Por: Armando Montenegro

El nuevo magistrado

Por su impacto sobre decisiones cruciales para la vida del país, la elección de un magistrado de la Corte Constitucional debería basarse únicamente en el examen de las hojas de vida y las ideas de los candidatos.

 Infortunadamente, esta escogencia se ha convertido en un trámite más de la vida parlamentaria, con frecuencia sujeto a las más variadas transacciones e intercambios de favores.

De acuerdo con varios observadores, la terna a consideración del Senado es de una sola persona. El favorecido es, al parecer, Alberto Rojas Ríos, un abogado sesentón, muy cercano a la clase política, especializado en la defensa de congresistas investigados disciplinariamente y por pérdida de investidura. Los otros dos miembros, Martha Lucía Zamora y Alejandro Linares, serían simple relleno.

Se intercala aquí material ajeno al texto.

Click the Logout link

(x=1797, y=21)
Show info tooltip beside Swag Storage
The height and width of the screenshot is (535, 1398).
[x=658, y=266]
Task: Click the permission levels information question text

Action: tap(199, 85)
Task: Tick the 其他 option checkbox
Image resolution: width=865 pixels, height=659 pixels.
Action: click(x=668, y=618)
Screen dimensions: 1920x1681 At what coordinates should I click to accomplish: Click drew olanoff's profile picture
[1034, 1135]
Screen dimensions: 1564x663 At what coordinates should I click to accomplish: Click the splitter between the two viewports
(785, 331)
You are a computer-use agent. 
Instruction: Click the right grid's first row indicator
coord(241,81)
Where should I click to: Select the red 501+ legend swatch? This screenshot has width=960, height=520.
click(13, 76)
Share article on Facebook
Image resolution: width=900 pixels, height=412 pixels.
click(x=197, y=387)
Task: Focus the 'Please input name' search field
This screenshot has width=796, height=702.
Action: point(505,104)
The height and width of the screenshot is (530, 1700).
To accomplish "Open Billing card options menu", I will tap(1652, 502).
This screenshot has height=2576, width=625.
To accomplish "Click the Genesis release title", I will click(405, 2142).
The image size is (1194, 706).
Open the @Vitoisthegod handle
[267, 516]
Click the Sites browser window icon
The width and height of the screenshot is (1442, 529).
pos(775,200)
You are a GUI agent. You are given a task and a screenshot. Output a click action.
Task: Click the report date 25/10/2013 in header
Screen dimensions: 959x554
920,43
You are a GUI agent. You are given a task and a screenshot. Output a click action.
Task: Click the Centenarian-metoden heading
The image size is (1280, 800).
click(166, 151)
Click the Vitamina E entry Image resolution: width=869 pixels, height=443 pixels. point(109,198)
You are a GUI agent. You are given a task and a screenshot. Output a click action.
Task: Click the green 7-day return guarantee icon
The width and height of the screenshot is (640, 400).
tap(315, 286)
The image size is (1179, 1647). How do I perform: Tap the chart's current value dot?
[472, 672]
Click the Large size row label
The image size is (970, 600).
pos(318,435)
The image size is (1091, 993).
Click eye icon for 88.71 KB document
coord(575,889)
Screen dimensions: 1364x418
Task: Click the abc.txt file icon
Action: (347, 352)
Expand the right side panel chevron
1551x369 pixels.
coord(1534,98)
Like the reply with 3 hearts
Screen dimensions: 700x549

La suerte, en realidad, parece echada. Se ha conocido que Rojas, seguro y confiado, está invitando, desde ya, a un multitudinario coctel de celebración el próximo 10 de abril en un conocido establecimiento del norte de Bogotá.

La cercanía de Rojas con sus cuestionados clientes, además de su edad avanzada —el magistrado deberá renunciar cuando cumpla 65 años, bastante antes de completar su período—, no ha impedido que se solidifique un fuerte movimiento parlamentario a su favor. De la mano de sus jefes de debate, la exparlamentaria Zulema Jattin y el magistrado Jorge Pretelt Chaljub, del PIN en pleno y un grupo liberal, Rojas se apresta a ser ungido por una mayoría significativa en el Senado (un grupo que, dicen además, sufre de cierto sentimiento de culpa por no haberlo elegido contralor a pesar de sus compromisos). Los posibles conflictos de interés tampoco han desalentado el avance del movimiento que lo acompaña.

Es infortunado que los otros dos candidatos poco puedan hacer frente a esta aplanadora. Martha Lucía Zamora, una penalista relativamente distinguida, fiscal general por breve encargo y poseedora de una larga experiencia judicial, bien merece que su hoja de vida sea considerada por el Senado (a nadie se le escapa, eso sí, que fue autora de la mayor metida de pata de la gestión del fiscal Montealegre: la falsa acusación contra Sigifredo López por secuestro y asesinato).

Como lo afirmó María Jimena Duzán, el mejor candidato de la terna es el más desconocido y el que menos chance tiene: Alejandro Linares. Su excelente hoja de vida incluye posgrados en las mejores universidades del mundo, así como una rica experiencia en el Ejecutivo y un amplio recorrido en la práctica corporativa. En épocas de gran desprestigio judicial, por los carruseles y los variados escándalos, su trayectoria no está contaminada por los vicios, mangualas y pecados de la rama. Sus conocimientos de economía, además, le harían una gran contribución a las deliberaciones de la Corte en numerosas materias a su cuidado (por otra parte, su edad, 53 años, es exactamente el promedio de los magistrados actuales). Linares, en una palabra, podría comprobar, en la práctica, que la forma de mejorar las decisiones de la Corte Constitucional es elevando las calidades de sus magistrados.

Para completar el panorama, el Gobierno, distraído en el capoteo de numerosos problemas y preso de un agudo nerviosismo preelectoral, ha declarado su neutralidad. Con su pasividad parece estar tomando partido por lo inevitable: la elección de Rojas Ríos.